(Saved data entries)
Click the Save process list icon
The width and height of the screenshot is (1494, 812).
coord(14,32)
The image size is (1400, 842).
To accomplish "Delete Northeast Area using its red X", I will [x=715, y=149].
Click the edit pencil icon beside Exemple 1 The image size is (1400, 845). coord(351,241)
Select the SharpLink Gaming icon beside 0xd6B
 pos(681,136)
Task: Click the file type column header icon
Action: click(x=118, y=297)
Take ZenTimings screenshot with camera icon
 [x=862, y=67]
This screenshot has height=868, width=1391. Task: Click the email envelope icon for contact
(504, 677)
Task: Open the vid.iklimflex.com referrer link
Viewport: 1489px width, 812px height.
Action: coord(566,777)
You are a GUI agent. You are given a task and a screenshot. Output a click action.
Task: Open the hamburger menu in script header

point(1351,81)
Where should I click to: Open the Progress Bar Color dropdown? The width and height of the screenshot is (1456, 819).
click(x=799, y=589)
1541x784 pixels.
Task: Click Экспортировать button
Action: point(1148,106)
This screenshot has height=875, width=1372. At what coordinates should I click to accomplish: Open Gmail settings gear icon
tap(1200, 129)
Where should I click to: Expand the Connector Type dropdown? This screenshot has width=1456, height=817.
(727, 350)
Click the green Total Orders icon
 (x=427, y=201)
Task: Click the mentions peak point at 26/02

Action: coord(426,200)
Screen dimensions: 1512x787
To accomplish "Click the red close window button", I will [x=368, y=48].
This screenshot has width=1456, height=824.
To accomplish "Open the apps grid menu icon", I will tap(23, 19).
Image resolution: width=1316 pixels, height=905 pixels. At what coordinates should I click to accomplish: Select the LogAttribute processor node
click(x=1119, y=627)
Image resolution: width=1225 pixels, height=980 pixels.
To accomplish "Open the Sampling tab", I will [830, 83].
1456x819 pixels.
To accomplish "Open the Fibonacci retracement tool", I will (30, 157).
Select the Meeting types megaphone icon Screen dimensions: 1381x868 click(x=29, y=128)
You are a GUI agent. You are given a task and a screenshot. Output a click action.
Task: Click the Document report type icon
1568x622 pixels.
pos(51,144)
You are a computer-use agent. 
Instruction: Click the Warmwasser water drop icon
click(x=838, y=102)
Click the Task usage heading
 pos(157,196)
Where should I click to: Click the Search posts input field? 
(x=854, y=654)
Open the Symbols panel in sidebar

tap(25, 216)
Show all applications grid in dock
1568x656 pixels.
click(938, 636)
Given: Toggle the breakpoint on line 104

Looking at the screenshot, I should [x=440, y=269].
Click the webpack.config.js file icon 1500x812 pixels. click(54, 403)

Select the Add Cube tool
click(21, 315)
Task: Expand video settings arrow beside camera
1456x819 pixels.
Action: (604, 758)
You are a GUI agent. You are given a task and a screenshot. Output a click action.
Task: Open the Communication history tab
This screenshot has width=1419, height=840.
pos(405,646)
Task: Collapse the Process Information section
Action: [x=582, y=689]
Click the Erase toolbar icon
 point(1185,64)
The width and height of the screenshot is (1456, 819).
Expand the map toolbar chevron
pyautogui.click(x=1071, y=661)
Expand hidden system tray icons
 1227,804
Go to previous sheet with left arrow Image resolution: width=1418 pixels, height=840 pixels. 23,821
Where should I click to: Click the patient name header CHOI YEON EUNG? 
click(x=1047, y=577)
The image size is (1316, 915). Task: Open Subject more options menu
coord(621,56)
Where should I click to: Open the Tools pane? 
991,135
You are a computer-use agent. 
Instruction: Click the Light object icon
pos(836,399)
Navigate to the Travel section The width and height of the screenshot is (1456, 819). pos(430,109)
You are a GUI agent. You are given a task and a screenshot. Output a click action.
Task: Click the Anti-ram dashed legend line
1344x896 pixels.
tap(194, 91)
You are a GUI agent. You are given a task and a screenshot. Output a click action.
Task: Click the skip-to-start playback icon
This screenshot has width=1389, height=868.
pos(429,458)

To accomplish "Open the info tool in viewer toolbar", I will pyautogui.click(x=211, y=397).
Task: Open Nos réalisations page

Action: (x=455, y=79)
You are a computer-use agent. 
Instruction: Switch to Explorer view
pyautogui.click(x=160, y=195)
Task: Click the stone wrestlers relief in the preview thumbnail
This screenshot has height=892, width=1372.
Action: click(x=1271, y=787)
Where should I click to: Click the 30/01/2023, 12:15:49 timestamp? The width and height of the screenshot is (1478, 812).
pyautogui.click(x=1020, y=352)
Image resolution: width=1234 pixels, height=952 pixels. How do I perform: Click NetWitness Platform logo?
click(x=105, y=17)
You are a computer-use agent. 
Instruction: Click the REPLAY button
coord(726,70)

• What you need to do
In full and unchanged, repeat the data above.

• Solution to this task
Click the Save process list icon
The width and height of the screenshot is (1494, 812).
coord(14,32)
The image size is (1400, 842).
To accomplish "Delete Northeast Area using its red X", I will [x=715, y=149].
Click the edit pencil icon beside Exemple 1 The image size is (1400, 845). coord(351,241)
Select the SharpLink Gaming icon beside 0xd6B
 pos(681,136)
Task: Click the file type column header icon
Action: click(x=118, y=297)
Take ZenTimings screenshot with camera icon
 [x=862, y=67]
This screenshot has height=868, width=1391. Task: Click the email envelope icon for contact
(504, 677)
Task: Open the vid.iklimflex.com referrer link
Viewport: 1489px width, 812px height.
Action: coord(566,777)
You are a GUI agent. You are given a task and a screenshot. Output a click action.
Task: Open the hamburger menu in script header

point(1351,81)
Where should I click to: Open the Progress Bar Color dropdown? The width and height of the screenshot is (1456, 819).
click(x=799, y=589)
1541x784 pixels.
Task: Click Экспортировать button
Action: point(1148,106)
This screenshot has height=875, width=1372. At what coordinates should I click to accomplish: Open Gmail settings gear icon
tap(1200, 129)
Where should I click to: Expand the Connector Type dropdown? This screenshot has width=1456, height=817.
(727, 350)
Click the green Total Orders icon
 (x=427, y=201)
Task: Click the mentions peak point at 26/02

Action: coord(426,200)
Screen dimensions: 1512x787
To accomplish "Click the red close window button", I will [x=368, y=48].
This screenshot has width=1456, height=824.
To accomplish "Open the apps grid menu icon", I will tap(23, 19).
Image resolution: width=1316 pixels, height=905 pixels. At what coordinates should I click to accomplish: Select the LogAttribute processor node
click(x=1119, y=627)
Image resolution: width=1225 pixels, height=980 pixels.
To accomplish "Open the Sampling tab", I will [830, 83].
1456x819 pixels.
To accomplish "Open the Fibonacci retracement tool", I will (30, 157).
Select the Meeting types megaphone icon Screen dimensions: 1381x868 click(x=29, y=128)
You are a GUI agent. You are given a task and a screenshot. Output a click action.
Task: Click the Document report type icon
1568x622 pixels.
pos(51,144)
You are a computer-use agent. 
Instruction: Click the Warmwasser water drop icon
click(x=838, y=102)
Click the Task usage heading
 pos(157,196)
Where should I click to: Click the Search posts input field? 
(x=854, y=654)
Open the Symbols panel in sidebar

tap(25, 216)
Show all applications grid in dock
1568x656 pixels.
click(938, 636)
Given: Toggle the breakpoint on line 104

Looking at the screenshot, I should [x=440, y=269].
Click the webpack.config.js file icon 1500x812 pixels. click(54, 403)

Select the Add Cube tool
click(21, 315)
Task: Expand video settings arrow beside camera
1456x819 pixels.
Action: (604, 758)
You are a GUI agent. You are given a task and a screenshot. Output a click action.
Task: Open the Communication history tab
This screenshot has width=1419, height=840.
pos(405,646)
Task: Collapse the Process Information section
Action: [x=582, y=689]
Click the Erase toolbar icon
 point(1185,64)
The width and height of the screenshot is (1456, 819).
Expand the map toolbar chevron
pyautogui.click(x=1071, y=661)
Expand hidden system tray icons
 1227,804
Go to previous sheet with left arrow Image resolution: width=1418 pixels, height=840 pixels. 23,821
Where should I click to: Click the patient name header CHOI YEON EUNG? 
click(x=1047, y=577)
The image size is (1316, 915). Task: Open Subject more options menu
coord(621,56)
Where should I click to: Open the Tools pane? 
991,135
You are a computer-use agent. 
Instruction: Click the Light object icon
pos(836,399)
Navigate to the Travel section The width and height of the screenshot is (1456, 819). pos(430,109)
You are a GUI agent. You are given a task and a screenshot. Output a click action.
Task: Click the Anti-ram dashed legend line
1344x896 pixels.
tap(194, 91)
You are a GUI agent. You are given a task and a screenshot. Output a click action.
Task: Click the skip-to-start playback icon
This screenshot has width=1389, height=868.
pos(429,458)

To accomplish "Open the info tool in viewer toolbar", I will pyautogui.click(x=211, y=397).
Task: Open Nos réalisations page

Action: (x=455, y=79)
You are a computer-use agent. 
Instruction: Switch to Explorer view
pyautogui.click(x=160, y=195)
Task: Click the stone wrestlers relief in the preview thumbnail
This screenshot has height=892, width=1372.
Action: click(x=1271, y=787)
Where should I click to: Click the 30/01/2023, 12:15:49 timestamp? The width and height of the screenshot is (1478, 812).
pyautogui.click(x=1020, y=352)
Image resolution: width=1234 pixels, height=952 pixels. How do I perform: Click NetWitness Platform logo?
click(x=105, y=17)
You are a computer-use agent. 
Instruction: Click the REPLAY button
coord(726,70)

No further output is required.